Casey Dreier • Sep 09, 2014
Planetary Science Gets Its Day in Congress
Update 2014-09-10: Hearing is completed and we're working on a full write-up. We'll look to post a link to the archived video when it's available.
The Planetary Society's President, Dr. Jim Bell, will make the case for stronger investment in planetary science before a congressional panel on Wednesday. Make sure to tune in to a live-stream and support Dr. Bell at 10am EDT on September 10th.
The hearing before the Space Subcommittee in the House of Representatives, Exploring Our Solar System: The ASTEROIDS Act as a Key Step, will focus on the health and future of NASA's planetary exploration program, as well as examine the ASTEROIDS Act, which would grant ownership rights to resources extracted from asteroids and other bodies.
The other witnesses speaking before the committee (and my guesses as to what they will say) are:
- Dr. Jim Green, Director, NASA Planetary Science Division. He will likely give a broad overview of the current planetary exploration program as implemented. As an employee of the Administration, he cannot criticize any Administration positions.
- Dr. Mark Sykes, CEO and Director, Planetary Science Institute. The Planetary Science institute is an organization of professional planetary scientists that depend on government grants for their funding. He's also an expert on asteroids and other small-bodies in the solar system. My guess is that he will focus on recent declines in research funding.
- Joanne Gabrynowicz, Professor Emerita, Director Emerita, Journal of Space Law Editor-in-Chief Emerita, University of Mississippi. Property rights for asteroids are tricky since they stray into significant amounts of international law and treaties She is a space law expert and will likely speak about the legal framework for the ASTEROIDS Act.

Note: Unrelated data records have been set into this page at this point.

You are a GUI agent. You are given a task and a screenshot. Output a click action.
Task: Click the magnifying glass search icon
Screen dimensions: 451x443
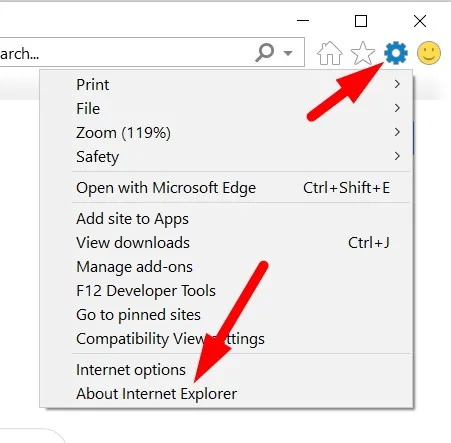point(265,52)
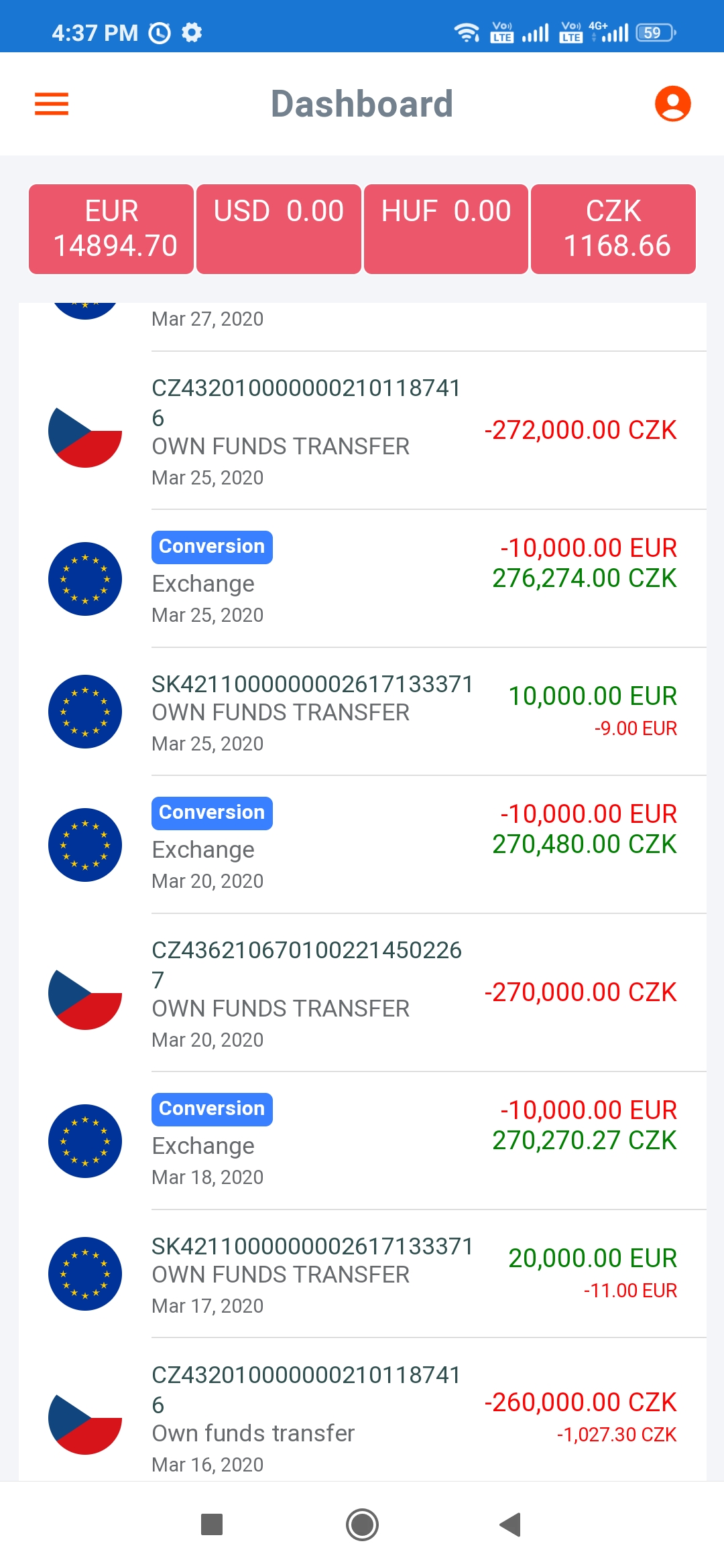
Task: View the 270,270.27 CZK exchange amount
Action: (585, 1140)

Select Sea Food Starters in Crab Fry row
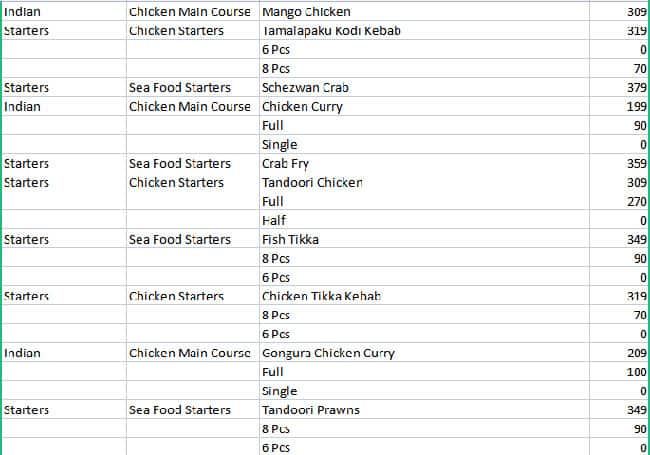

- Dr. Philip Christensen, Co-Chair, NRC Committee on Astrobiology and Planetary Science (CAPS), Chair, Mars Panel, NRC Planetary Decadal Survey, Regents Professor, Arizona State University. Dr. Christensen will likely discuss how NASA's current plans follow (or don't follow) recommendations made in the Decadal Survey for planetary science.
It's important to understand the importance of what's going on here. Thanks to continued, focused, and consistent advocacy by The Planetary Society and our partners, the state of the nation's planetary exploration program is getting a lot of focus by Congress. And not during the slow days of summer, either, but within a busy September just months before the elections.
I'm very pleased that the Space Subcommittee is raising awareness about this issue and the potential legal requirements for asteroid mining. Let's hope NASA and the White House see the support for NASA's space science and decide to request appropriate funding for them (and a mission to Europa!) in 2016.